ASSIGNMENT: Consider the listing below. Extract exactly the lines from the line containing "Image resolution: width=806" to the line containing "The height and width of the screenshot is (734, 1215).", both included.

INPUT:
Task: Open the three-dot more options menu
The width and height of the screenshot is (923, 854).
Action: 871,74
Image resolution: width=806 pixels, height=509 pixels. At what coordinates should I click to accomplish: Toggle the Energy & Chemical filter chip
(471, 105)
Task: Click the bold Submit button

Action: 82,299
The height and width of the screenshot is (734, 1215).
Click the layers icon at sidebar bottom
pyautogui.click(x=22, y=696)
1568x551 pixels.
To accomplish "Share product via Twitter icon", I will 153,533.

* * *

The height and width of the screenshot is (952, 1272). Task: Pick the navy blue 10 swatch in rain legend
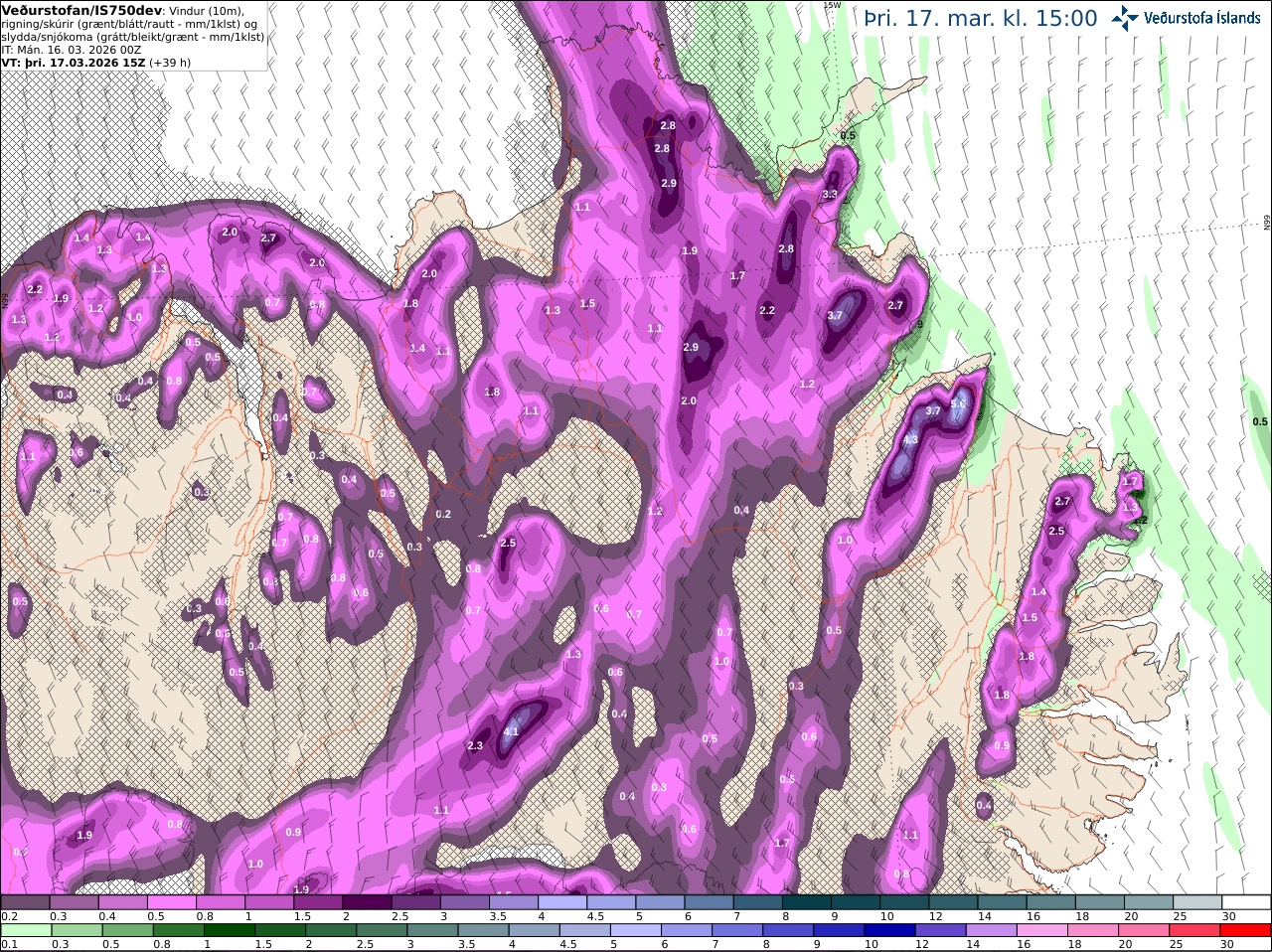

ANSWER BOX:
Image resolution: width=806 pixels, height=509 pixels. At what coordinates should I click to accomplish: Toggle the Energy & Chemical filter chip
(471, 105)
Task: Click the bold Submit button

Action: 82,299
The height and width of the screenshot is (734, 1215).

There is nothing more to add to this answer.